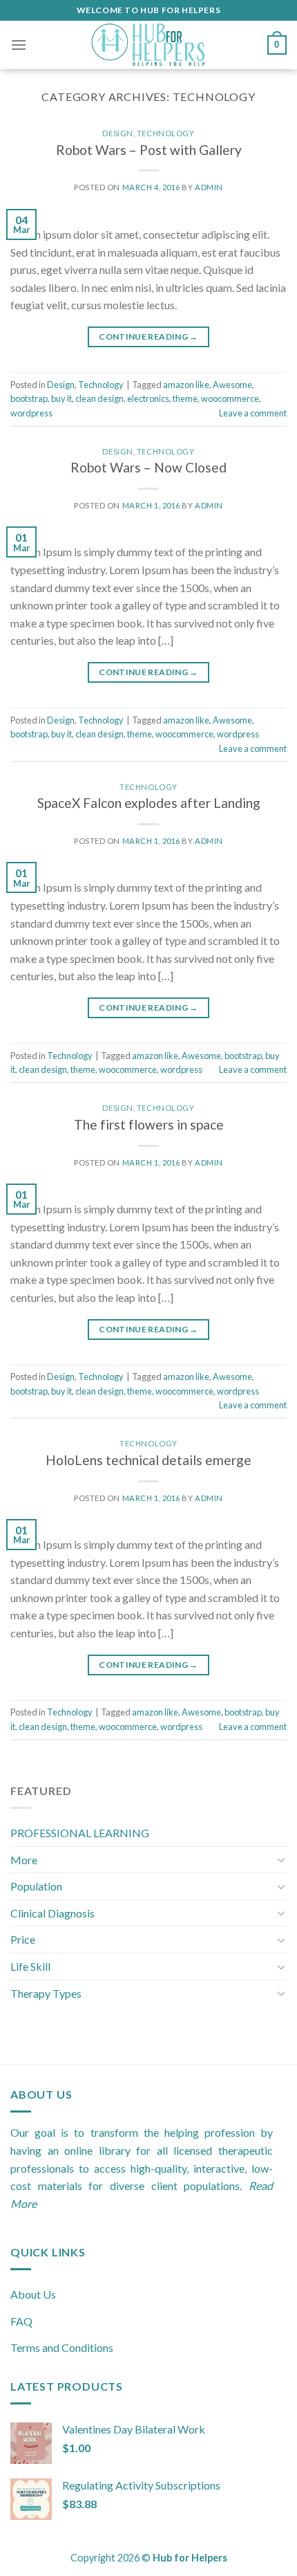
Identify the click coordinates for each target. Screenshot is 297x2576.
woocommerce (230, 398)
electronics (148, 398)
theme (185, 398)
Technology (166, 133)
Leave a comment (253, 412)
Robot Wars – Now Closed (148, 467)
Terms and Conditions (61, 2347)
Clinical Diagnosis (52, 1913)
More (23, 1859)
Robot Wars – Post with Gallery (149, 150)
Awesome (232, 384)
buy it (61, 398)
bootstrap (29, 398)
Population (36, 1886)
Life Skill (30, 1966)
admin (209, 187)
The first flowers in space (149, 1124)
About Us (33, 2294)
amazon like (186, 384)
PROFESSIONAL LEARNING (79, 1832)
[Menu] (18, 45)
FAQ (21, 2321)
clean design (99, 398)
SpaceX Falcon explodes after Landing (148, 803)
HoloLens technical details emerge (148, 1460)
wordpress (31, 412)
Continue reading (148, 336)
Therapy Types (46, 1993)
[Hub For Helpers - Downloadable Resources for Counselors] (148, 44)
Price (22, 1939)
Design (117, 133)
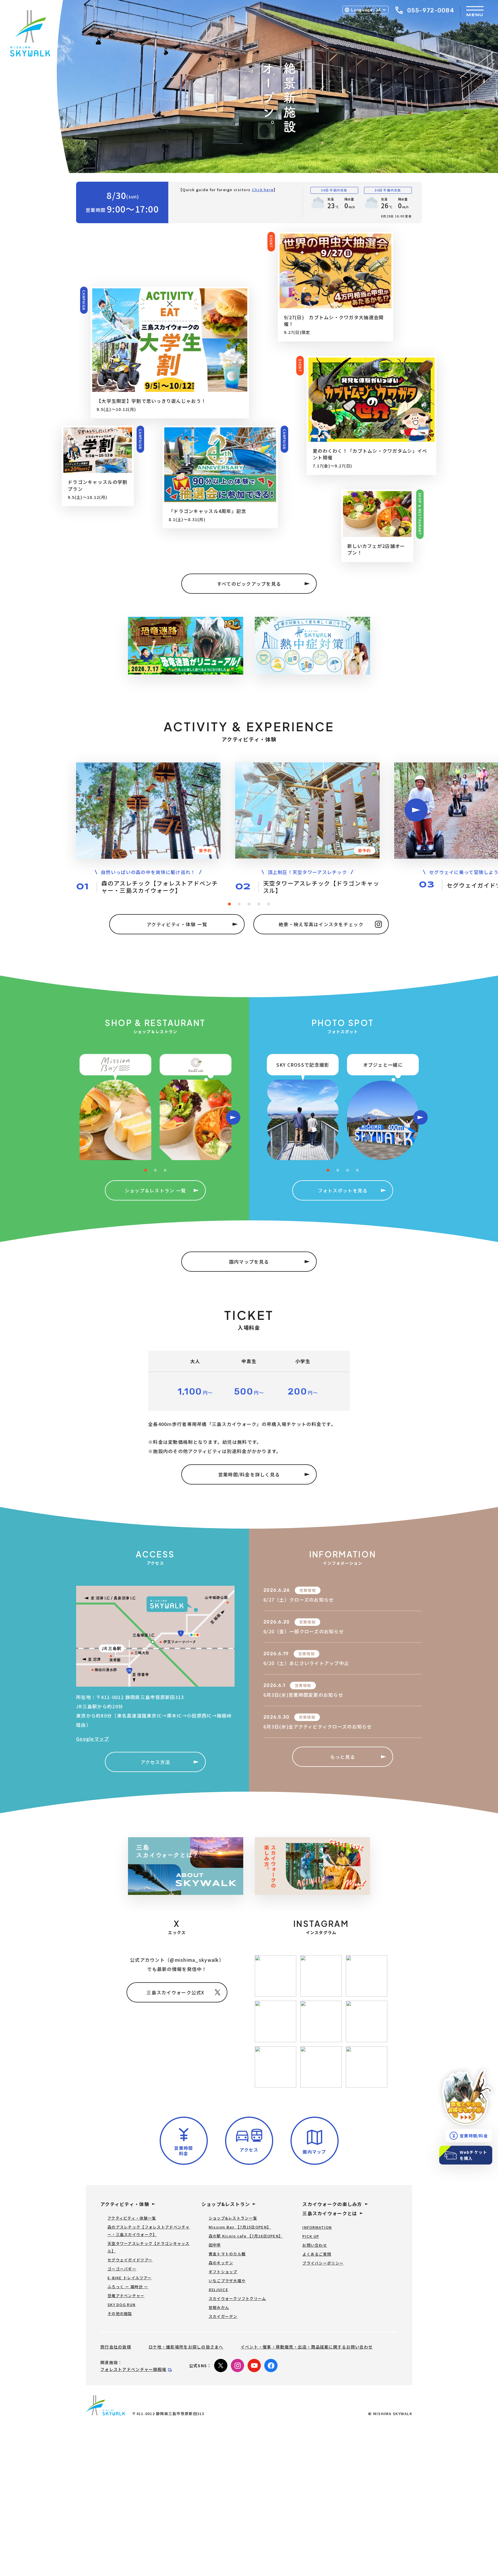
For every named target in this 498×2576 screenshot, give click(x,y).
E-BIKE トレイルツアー (129, 2277)
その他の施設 (119, 2313)
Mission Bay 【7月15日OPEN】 (240, 2227)
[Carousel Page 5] (268, 904)
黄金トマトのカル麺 (227, 2253)
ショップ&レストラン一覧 (233, 2218)
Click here (263, 189)
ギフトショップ (223, 2271)
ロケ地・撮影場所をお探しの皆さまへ (185, 2347)
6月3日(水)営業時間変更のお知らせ (303, 1694)
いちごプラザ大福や (227, 2280)
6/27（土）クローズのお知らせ (298, 1599)
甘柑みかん (219, 2307)
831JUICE (218, 2289)
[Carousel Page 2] (239, 904)
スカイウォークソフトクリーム (237, 2298)
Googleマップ (92, 1738)
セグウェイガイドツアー (129, 2260)
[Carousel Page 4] (258, 904)
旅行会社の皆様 (115, 2347)
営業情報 (307, 1590)
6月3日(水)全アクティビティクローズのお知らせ (317, 1726)
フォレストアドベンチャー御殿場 (133, 2369)
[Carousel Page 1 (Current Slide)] (229, 904)
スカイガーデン (223, 2316)
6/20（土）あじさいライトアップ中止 (306, 1663)
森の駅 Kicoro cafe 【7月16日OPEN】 (246, 2236)
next (416, 810)
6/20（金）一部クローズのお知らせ (303, 1631)
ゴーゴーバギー (121, 2268)
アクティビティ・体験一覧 (131, 2218)
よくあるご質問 (316, 2254)
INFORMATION (317, 2227)
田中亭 (215, 2245)
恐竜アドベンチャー (126, 2295)
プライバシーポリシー (323, 2263)
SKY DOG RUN (121, 2304)
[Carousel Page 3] (249, 904)
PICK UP (310, 2236)
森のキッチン (221, 2262)
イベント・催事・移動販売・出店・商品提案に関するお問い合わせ (307, 2347)
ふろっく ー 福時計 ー (127, 2286)
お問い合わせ (314, 2245)
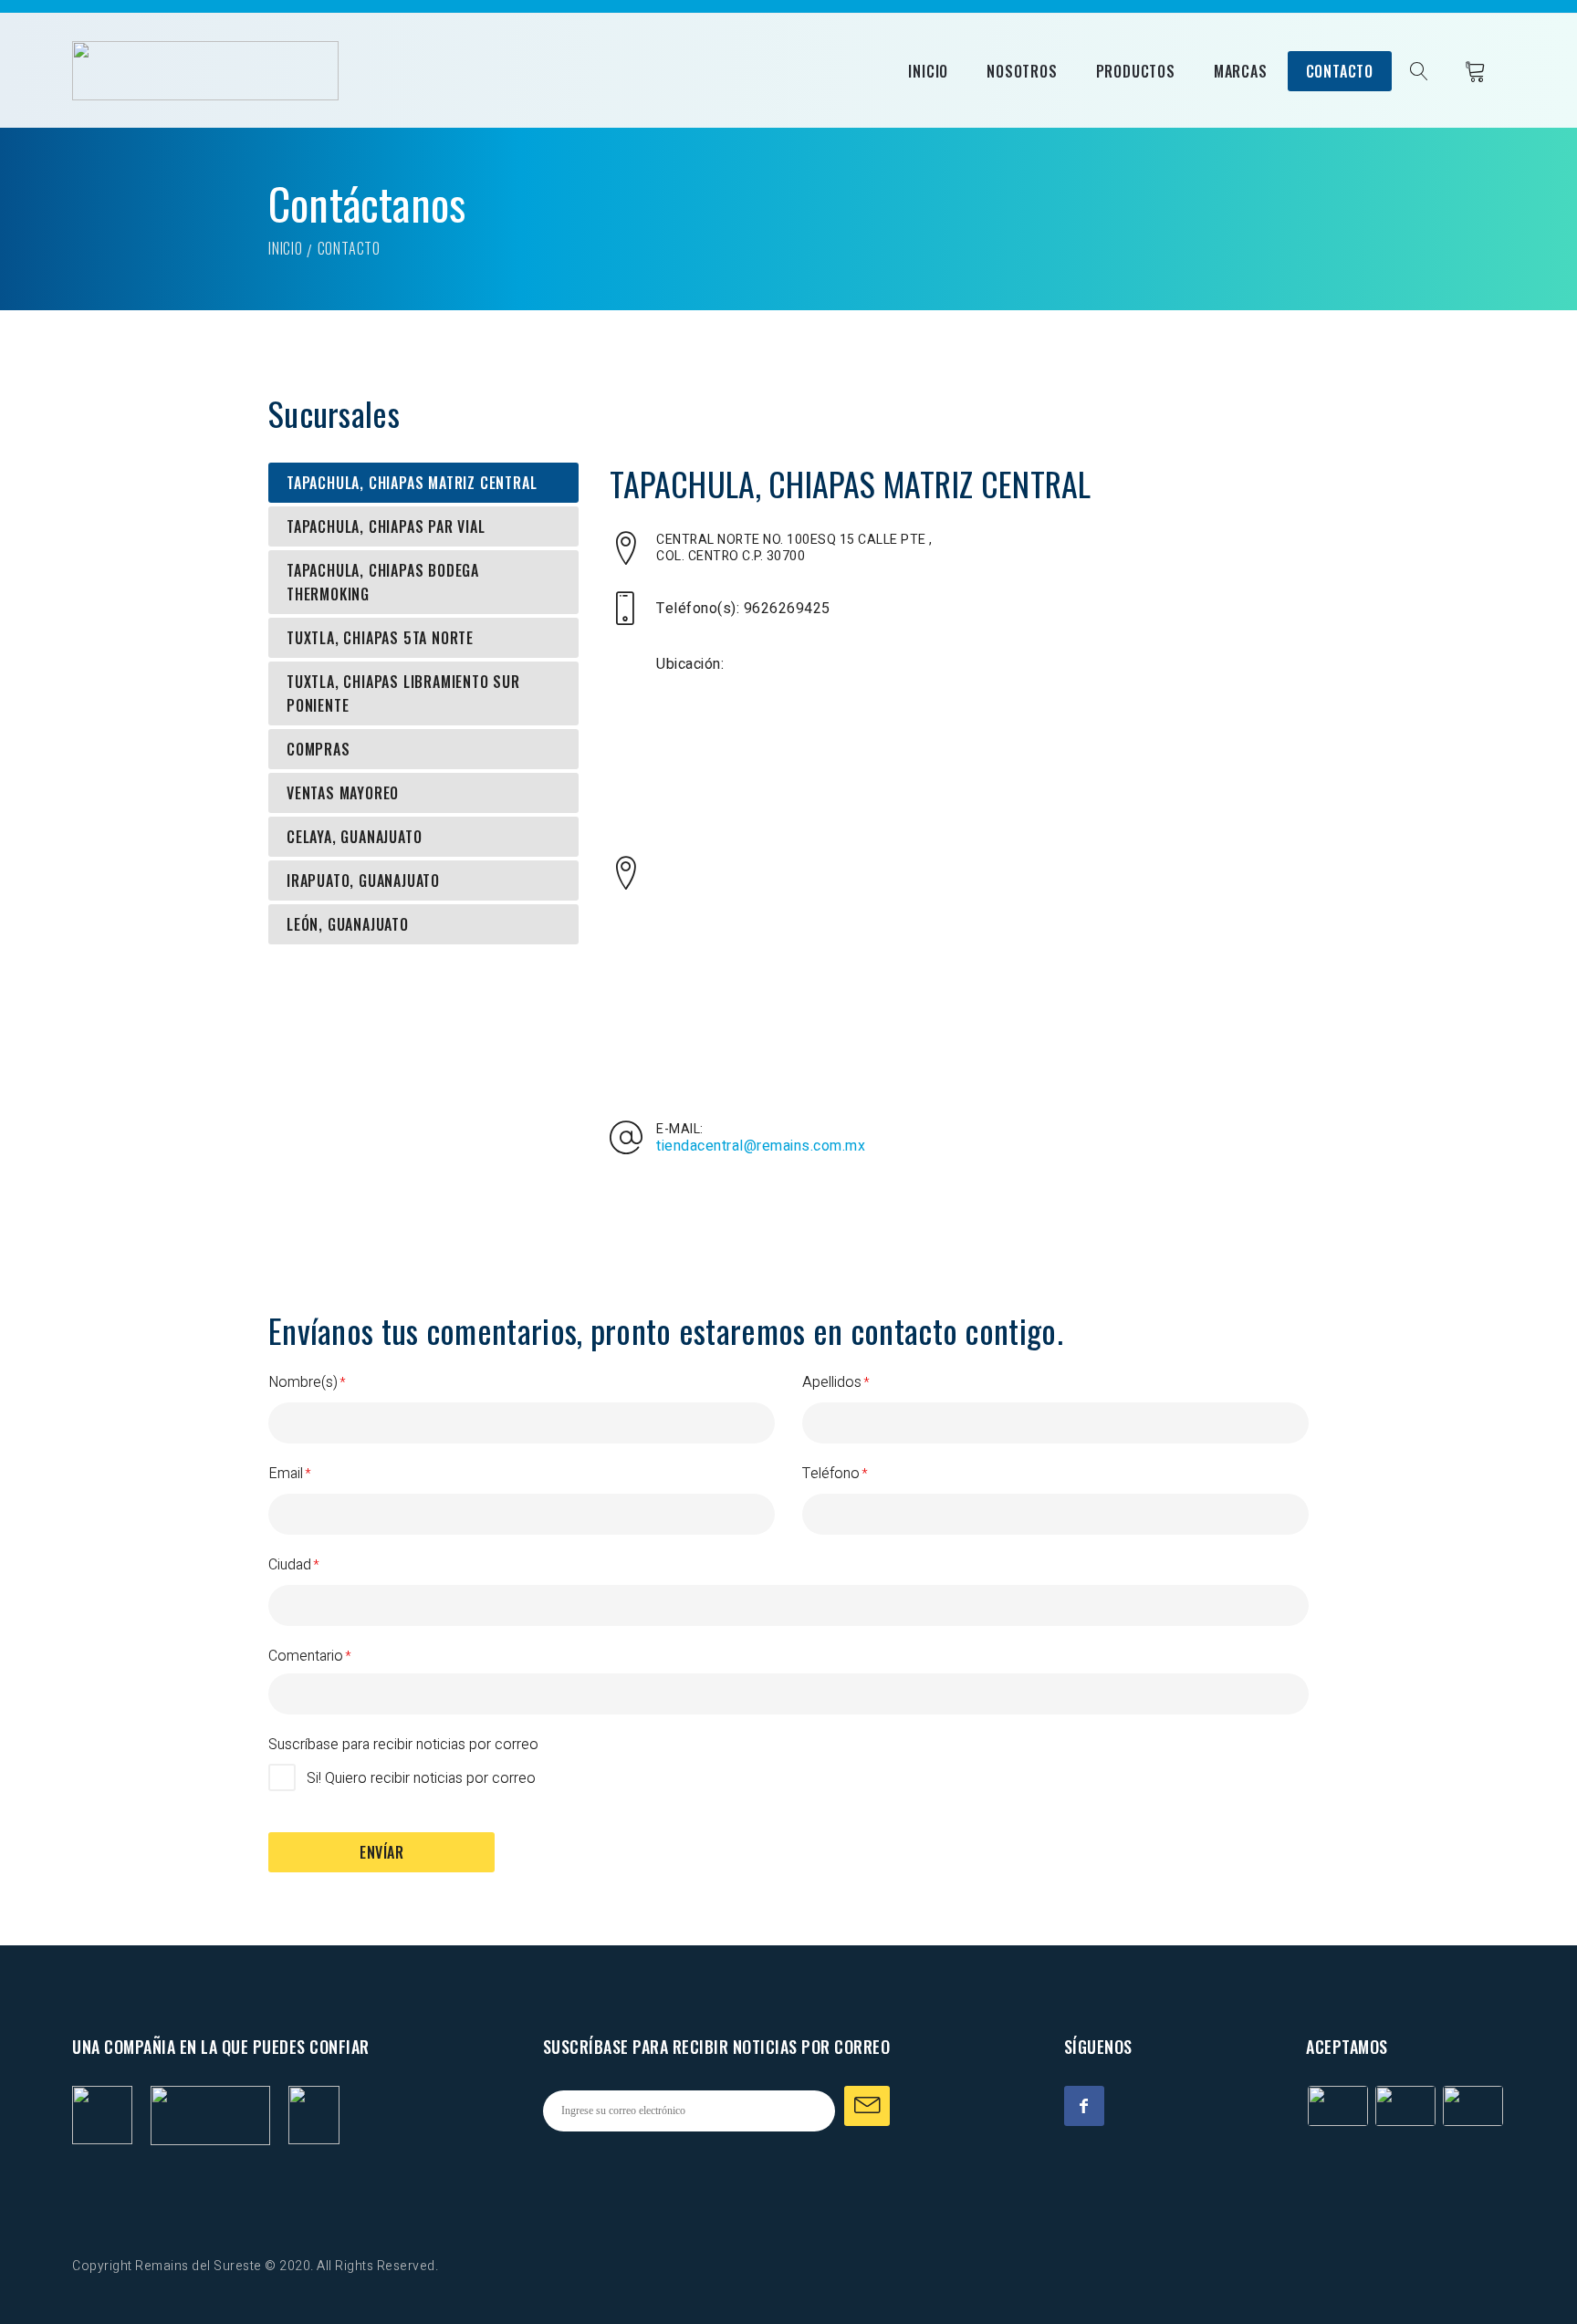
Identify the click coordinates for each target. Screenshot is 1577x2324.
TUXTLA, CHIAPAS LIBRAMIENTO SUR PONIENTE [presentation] (403, 693)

Problem description
Retype exactly the lines above, starting at the line containing "アクティビティ・体験一覧 (131, 2218)" and ending with the last line, both included; leave out the pictures.

Reply
アクティビティ・体験一覧 (131, 2218)
よくあるご質問 (316, 2254)
INFORMATION (317, 2227)
田中亭 (215, 2245)
恐竜アドベンチャー (126, 2295)
プライバシーポリシー (323, 2263)
SKY DOG RUN (121, 2304)
[Carousel Page 3] (249, 904)
PICK UP (310, 2236)
森のキッチン (221, 2262)
イベント・催事・移動販売・出店・商品提案に関するお問い合わせ (307, 2347)
ふろっく ー 福時計 ー (127, 2286)
お問い合わせ (314, 2245)
Identify the click coordinates for each target. Screenshot is 1577x2324.
TUXTLA, CHIAPAS LIBRAMIENTO SUR PONIENTE [presentation] (403, 693)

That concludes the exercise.